**Provided text**
As has been noted for large numbers of land-based species of plants and animals, the habitable ranges of many fish species will shift poleward as climate warms. At high latitudes, where warming tends to be greatest, those shifts will be dramatic, says William Cheung, a marine ecologist at the University of East Anglia in Norwich, England. For example, in the North Sea and the Arctic Ocean north of Scandinavia, ranges will shift northward, on average, more than 40 kilometers per decade between now and 2050, he reports. Such shifts could have a dramatic influence on fishing grounds, causing local extinctions of species along the southern fringes of some fisheries, for example.

Cheung also noted that warmer seas will cause the size of adult cod to decline about 10 percent by 2050. If the potential effects of ocean acidification and decreases in dissolved oxygen content are included, body size could drop as much as 40 percent. Altogether, effects of climate change could trim yields from fisheries in tropical latitudes and many areas of the Southern Ocean in half by 2055.

Although yields from Arctic fisheries will increase in coming years, those in other areas will drop off woefully. Due to changes in ocean chemistry and declines in fish body size, more than 70 percent of fishing nations will see declines in the tonnage of fish netted. As a result, about 60 percent of those countries will see declines in the profitability of their fisheries, says Vicky Lam, a fisheries economist at the University of British Columbia in Vancouver. In some cases, countries will see declines in profitability of as much as 40 percent.

**Raw data**
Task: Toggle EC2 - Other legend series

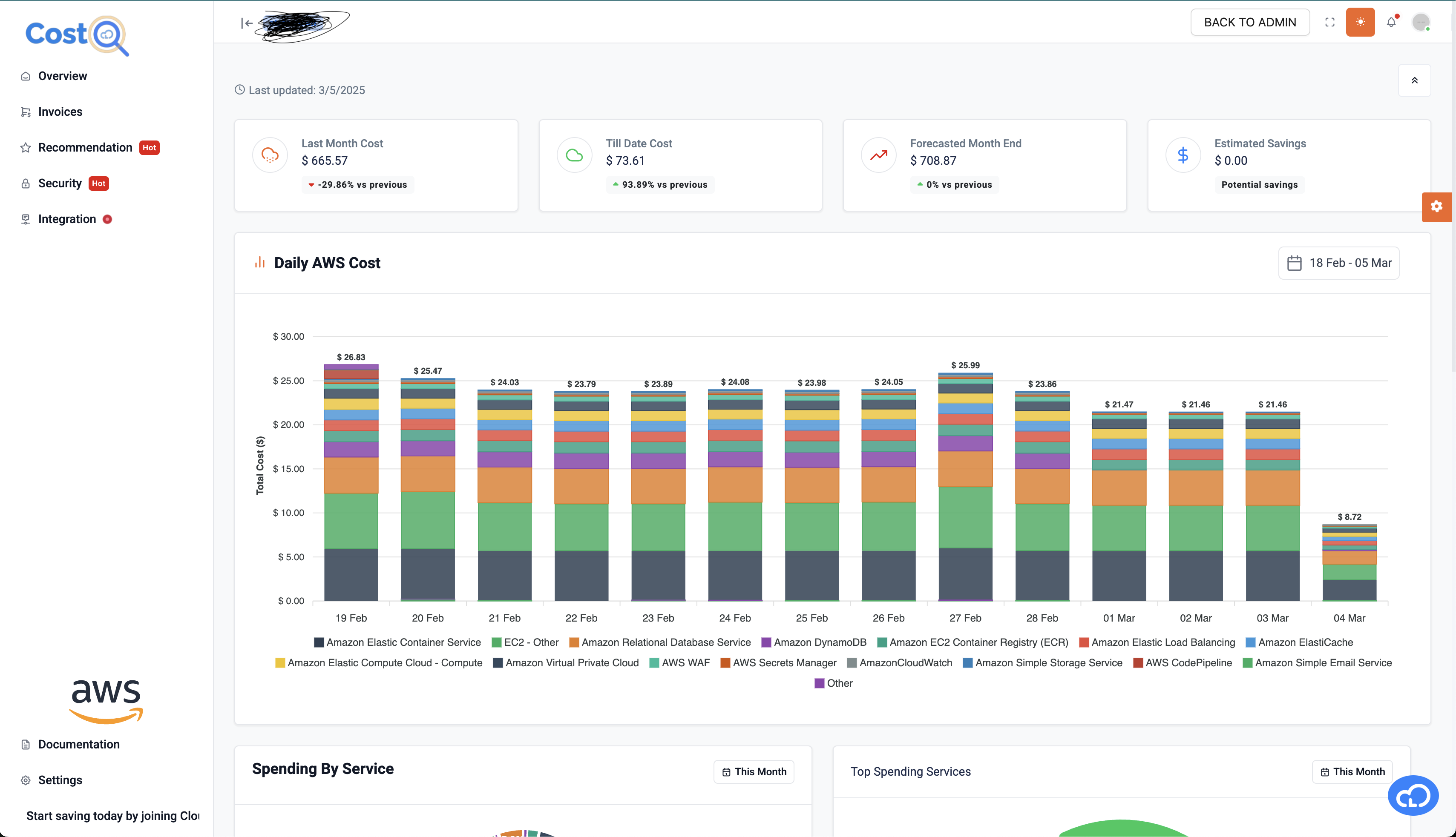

**Problem to solve**
Answer these questions from the text on climate change and fisheries:
1. On average, how fast will fish ranges in the North Sea and the Arctic Ocean north of Scandinavia shift northward between now and 2050?
2. By about what percent will warmer seas shrink the size of adult cod by 2050?
3. What share of fishing nations will see declines in the tonnage of fish netted?
You won't need the lines above.

**Result for this task**
1. More than 40 kilometers per decade.
2. About 10 percent.
3. More than 70 percent.